**BRANO DI TESTO**
Uno studio dell'Università di Alberta (Canada) ha suscitato un vespaio in due occasioni: la prima nel luglio del 2017, quando per la prima volta se ne parlò su Science; la seconda qualche giorno fa, quando è stato pubblicato su una rivista scientifica, e quindi, formalmente, ha superato il processo di revisione tra pari.
La ricerca comparsa su PLOS One descrive come il virologo canadese David Evans abbia acquistato online frammenti di DNA di vaiolo equino, un "cugino" (ora estinto) del patogeno che l'uomo ha eradicato definitivamente nel 1979, e che nell'Europa del 1700 uccideva 400.000 persone l'anno.
Queste porzioni di materiale genetico sono poi state assemblate per costruire una versione sintetica del virus, capace di infettare cellule e riprodursi.

**DATI FORNITI**
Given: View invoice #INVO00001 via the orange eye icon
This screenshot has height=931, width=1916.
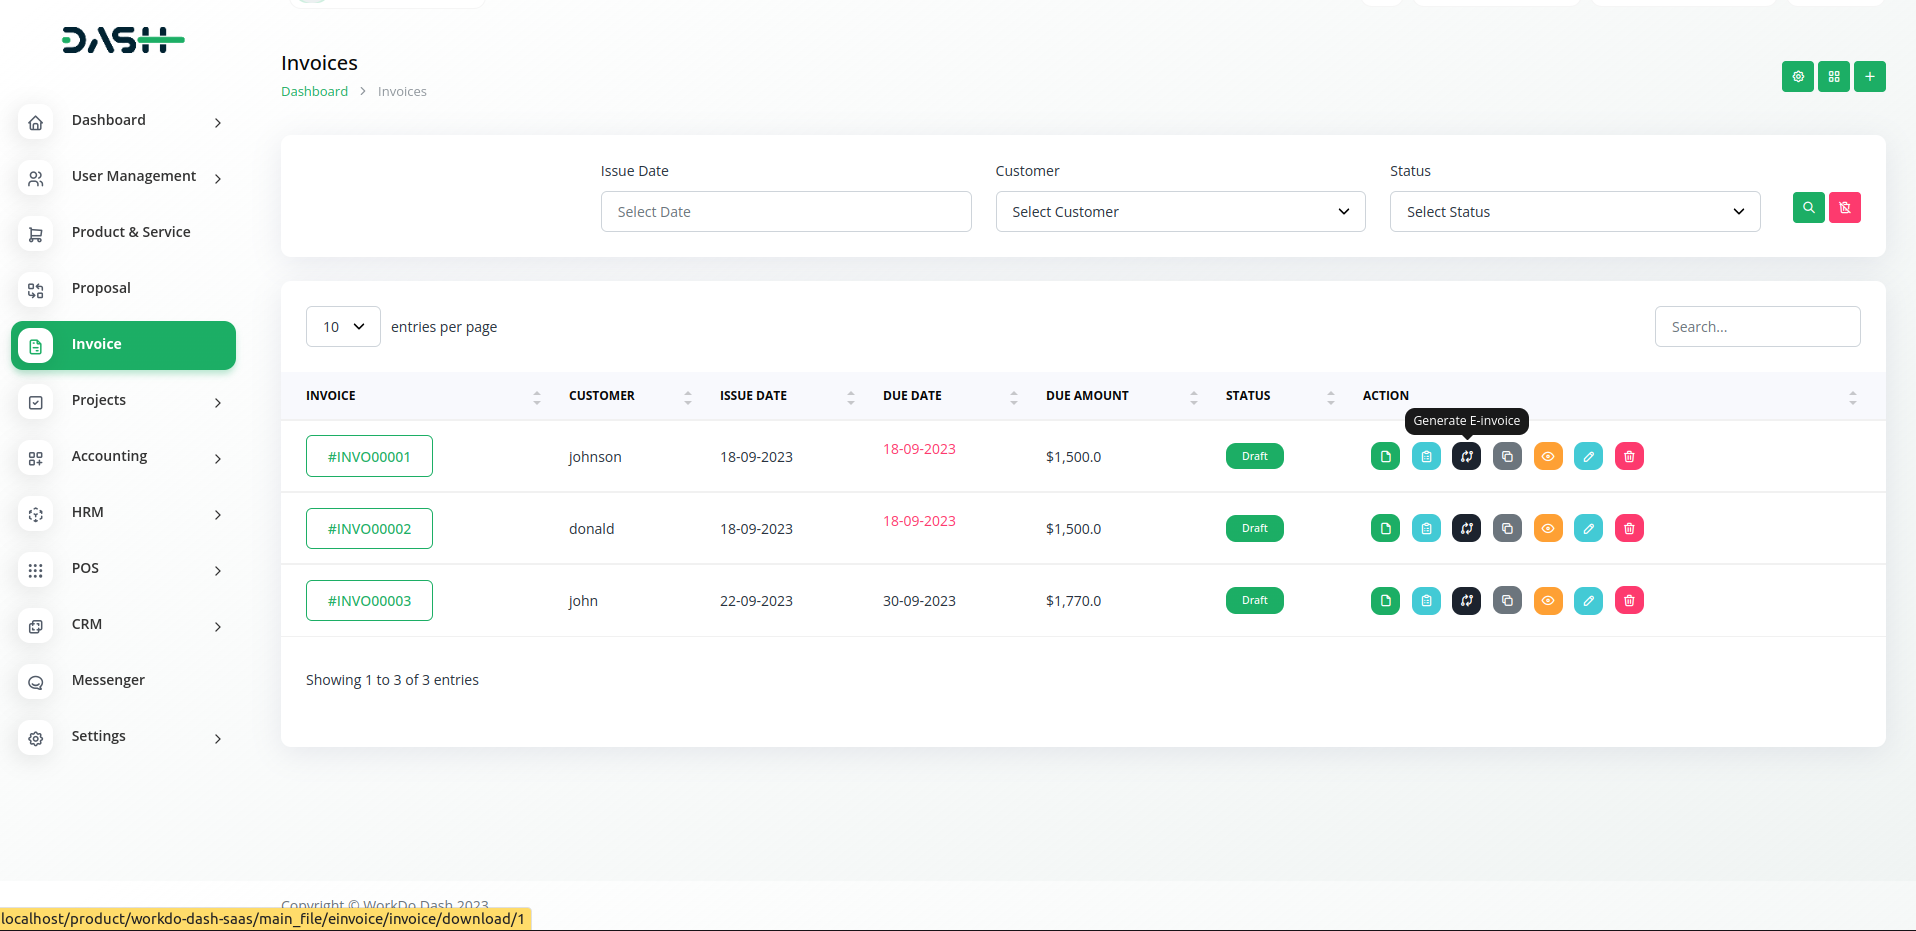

**ISTRUZIONI DA SEGUIRE**
Prosegui il brano sullo studio dell'Università di Alberta e sul virus sintetico del vaiolo equino, riprendendo subito dopo la sua ultima frase.

**RISPOSTA**
Il virus creato in laboratorio è innocuo per l'uomo, ma il timore è che il procedimento possa comunque fornire a potenziali bioterroristi un "libretto di istruzioni" per sintetizzare altre forme di vaiolo, pericolose per l'uomo: nessuno è più immune all'infezione, che grazie ai vaccini del medico britannico Edward Jenner (1749-1823) abbiamo infine completamente debellato quasi 40 anni fa.
Deboli giustificazioni. Quale utilità, dunque, nel compiere lo studio, e nel pubblicarlo? Per i ricercatori il lavoro - finanziato con 100.000 dollari dalla Tonix, un'azienda farmaceutica con base a New York - potrebbe portare a versioni più efficaci e sicure di vaccini contro il vaiolo... Questi però esistono già, e non pare ci sia "mercato" per preparati che immunizzino da una versione sintetica di vaiolo equino. I conti, per molti, non tornano.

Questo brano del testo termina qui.